Keep the wording of every entry exactly as it is while leaving the pictures out of your copy.

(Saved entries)
[Start of section]

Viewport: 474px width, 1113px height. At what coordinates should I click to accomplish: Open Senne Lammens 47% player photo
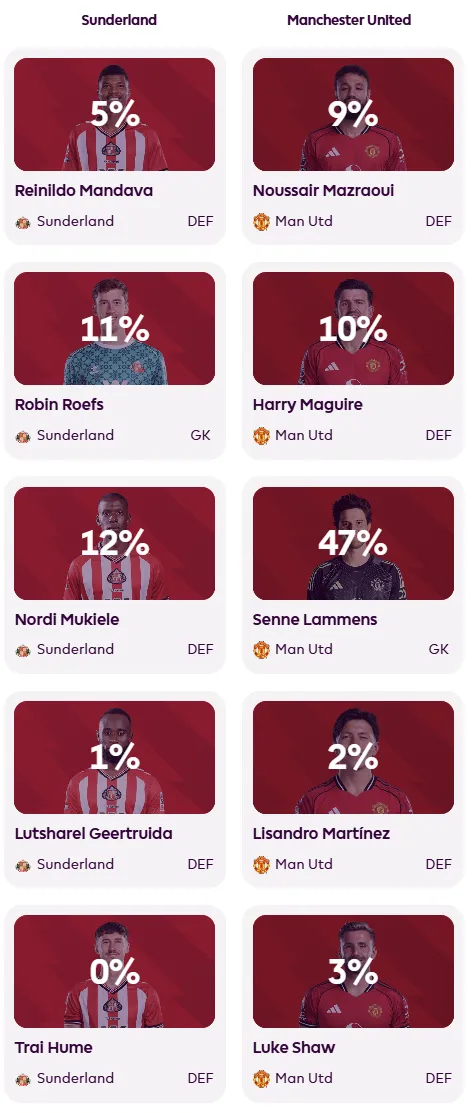(353, 543)
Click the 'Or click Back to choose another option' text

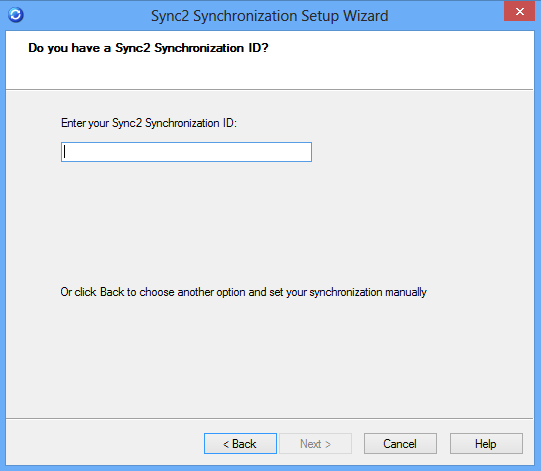[x=153, y=292]
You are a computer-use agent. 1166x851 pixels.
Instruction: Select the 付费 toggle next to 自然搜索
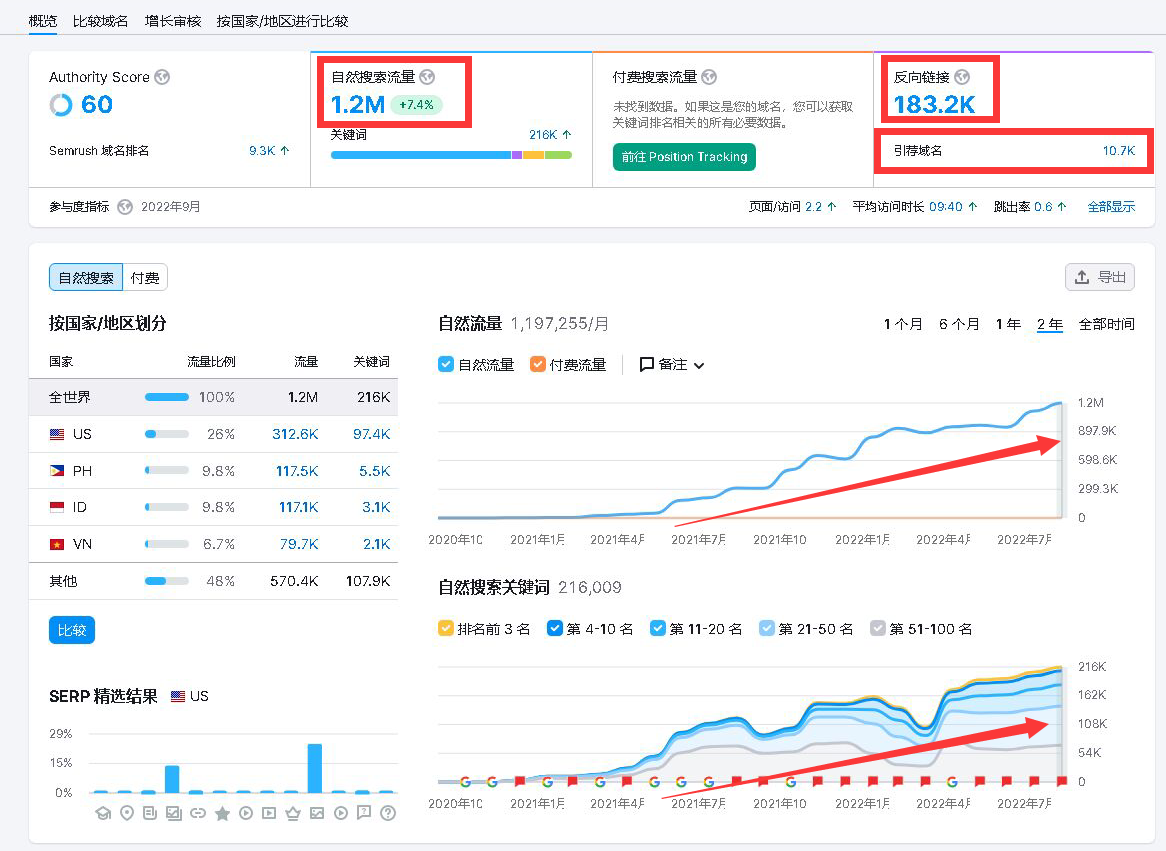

[End of section]

• **Problem solution**:
Viewport: 474px width, 1113px height. At what coordinates should I click to accomplish: Open Senne Lammens 47% player photo
(353, 543)
Click the 'Or click Back to choose another option' text

[x=153, y=292]
You are a computer-use agent. 1166x851 pixels.
Instruction: Select the 付费 toggle next to 自然搜索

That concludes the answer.